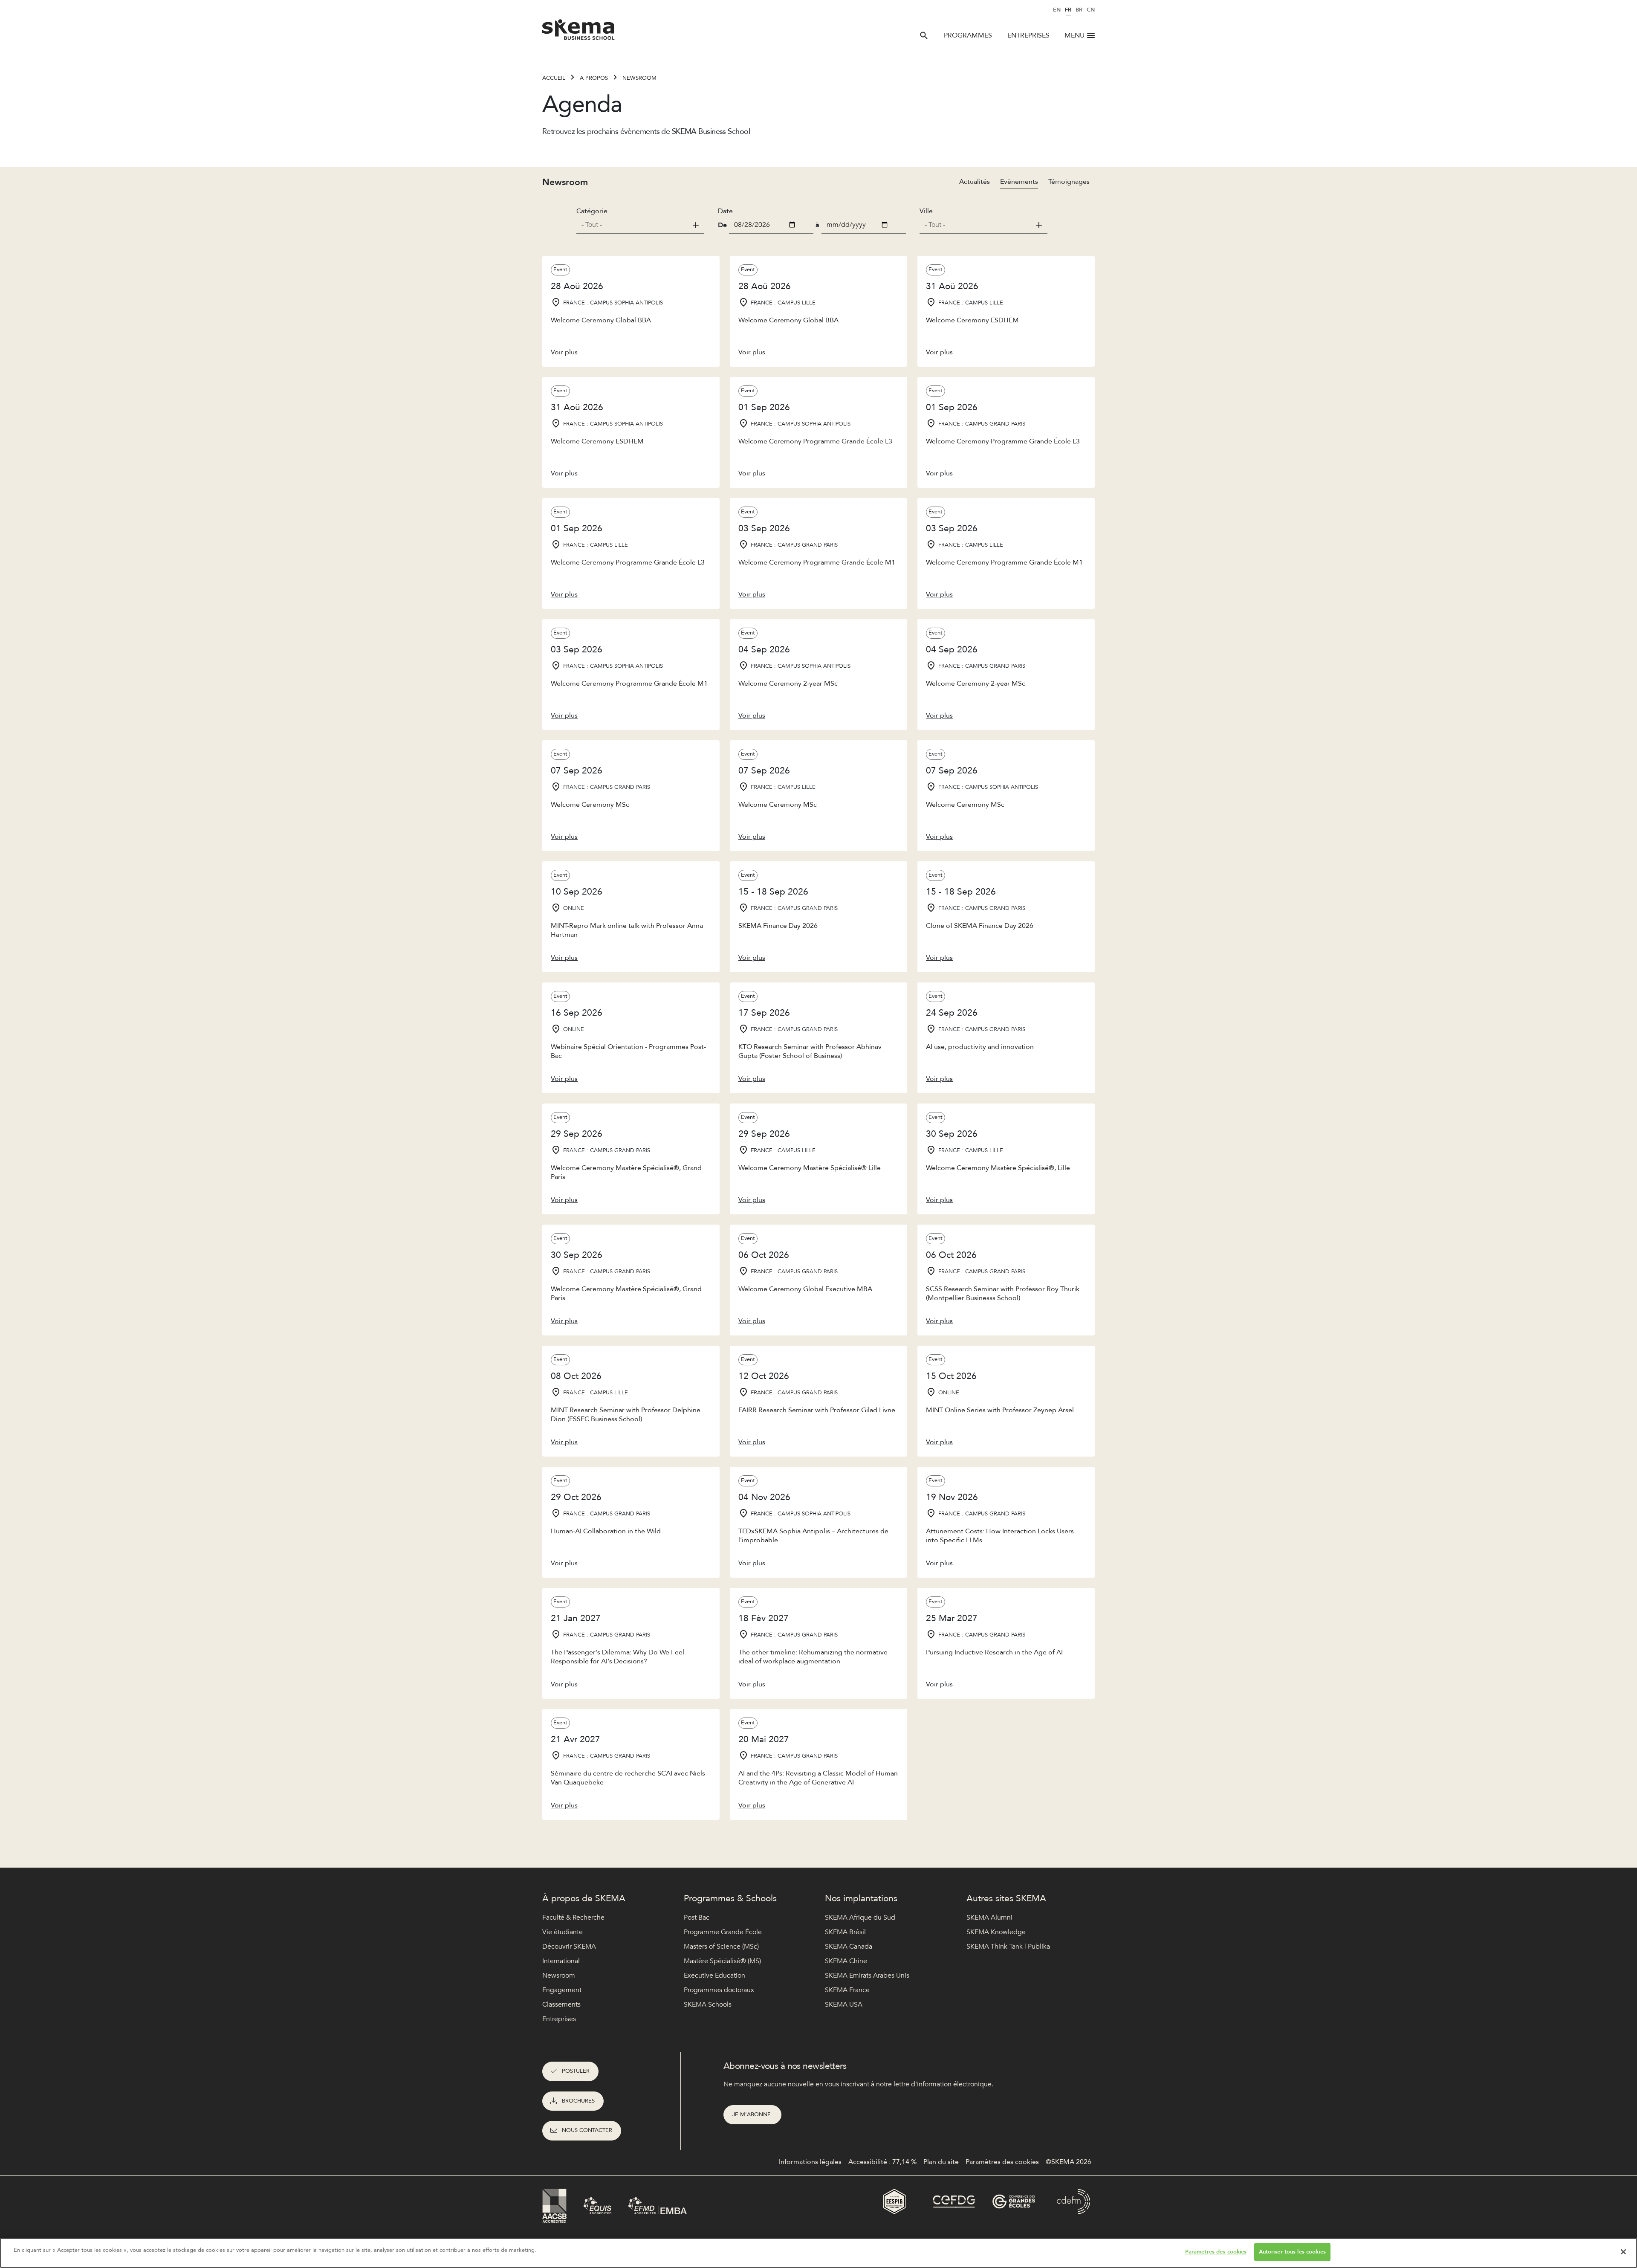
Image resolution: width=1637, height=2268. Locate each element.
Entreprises (1028, 35)
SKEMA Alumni (989, 1917)
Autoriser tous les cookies (1292, 2252)
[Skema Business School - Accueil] (578, 32)
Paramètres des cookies (1216, 2252)
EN (1057, 10)
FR (1068, 10)
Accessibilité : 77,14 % (882, 2162)
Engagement (561, 1990)
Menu (1074, 35)
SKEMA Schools (708, 2004)
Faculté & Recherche (573, 1917)
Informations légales (810, 2162)
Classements (561, 2004)
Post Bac (696, 1917)
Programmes (968, 35)
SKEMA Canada (848, 1946)
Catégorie (591, 211)
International (561, 1961)
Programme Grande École (723, 1932)
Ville (926, 211)
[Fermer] (1623, 2251)
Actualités (974, 181)
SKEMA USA (843, 2004)
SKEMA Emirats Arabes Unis (867, 1975)
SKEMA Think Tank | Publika (1008, 1946)
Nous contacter (587, 2130)
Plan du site (941, 2162)
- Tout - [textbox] (591, 224)
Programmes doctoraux (719, 1990)
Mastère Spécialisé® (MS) (722, 1961)
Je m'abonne (752, 2114)
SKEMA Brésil (845, 1932)
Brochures (578, 2101)
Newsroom (639, 78)
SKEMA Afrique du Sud (860, 1917)
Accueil (553, 78)
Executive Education (714, 1975)
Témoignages (1069, 181)
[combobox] (640, 225)
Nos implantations (861, 1898)
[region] (818, 2253)
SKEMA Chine (846, 1961)
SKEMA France (847, 1990)
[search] (924, 35)
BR (1079, 10)
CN (1091, 10)
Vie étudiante (562, 1932)
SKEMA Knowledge (996, 1932)
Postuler (576, 2071)
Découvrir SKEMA (569, 1946)
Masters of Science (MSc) (721, 1946)
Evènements (1019, 181)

***

| PROBLEM |
Find all the lines containing "cookies" in the material, then copy them.

| RESPONSE |
Autoriser tous les cookies (1292, 2252)
Paramètres des cookies (1216, 2252)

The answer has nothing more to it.